PI(s) for this project:

Prof. Dr. Christoph Leuschner
Dr. Jürgen Homeier


Functional traits are a highly useful tool (i) to describe the response of species and communities to their environment, (ii) to quantify how single traits or trait combinations are related to ecosystem functioning, and (iii) to predict how future species assemblages and their trait spectrum will affect ecosystem functioning under altered environmental conditions.

In the second phase, the project will continue to analyse the relation between aboveground and belowground traits in trees of highly diverse tropical mountain forests in a systematic way. A large number of leaf, stem and root traits of 24 native dry forest tree species will be examined with a replicated sampling design in the FOR2730 plot network. Target species have been preselected which systematically cover the co-existing plant functional types (PFTs) at each elevation level. In addition, we will sample traits of less abundant tree species (about 300 species) present in the RESPECT plot network. Through forest plot inventories, we will quantify tree species’ abundances and contribution to biomass production on the stand level. With the results, we test our hypotheses on the functional trait variation of tropical montane forest trees along elevation and climate gradients. The approach to cover all tree species in our study plots will (i) improve our understanding of trait variation in species-rich communities, (ii) improve trait-based modelling of biogeochemical fluxes in the research group, and (iii) allow conclusions on the functional importance of rare tree species in tropical forests, a topic that has rarely been addressed before.

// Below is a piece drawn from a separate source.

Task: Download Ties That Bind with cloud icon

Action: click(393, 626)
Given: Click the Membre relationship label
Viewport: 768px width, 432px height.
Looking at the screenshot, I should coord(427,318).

The data will be analysed for linkages between above- and belowground traits on the species-level, PFT-level and stand level. Replicate samples from different individuals per species allow for determining within-species trait variability. Based on the wide range of tree species investigated we also examine the importance of the phylogenetic signal for the variation in the studied traits. Using the environmental co-variates (e.g. soil, climate) recorded by cooperating projects we will analyse which tree response traits are sensitive to environmental changes and how tree effect traits affect tropical montane forest stand biomass and productivity.
This subproject is also responsible for identifying the sample trees used by RESPECT and it contributes actively in the parameterization for the LSM. Stand level data on biomass and productivity will be used to calibrate the LSM.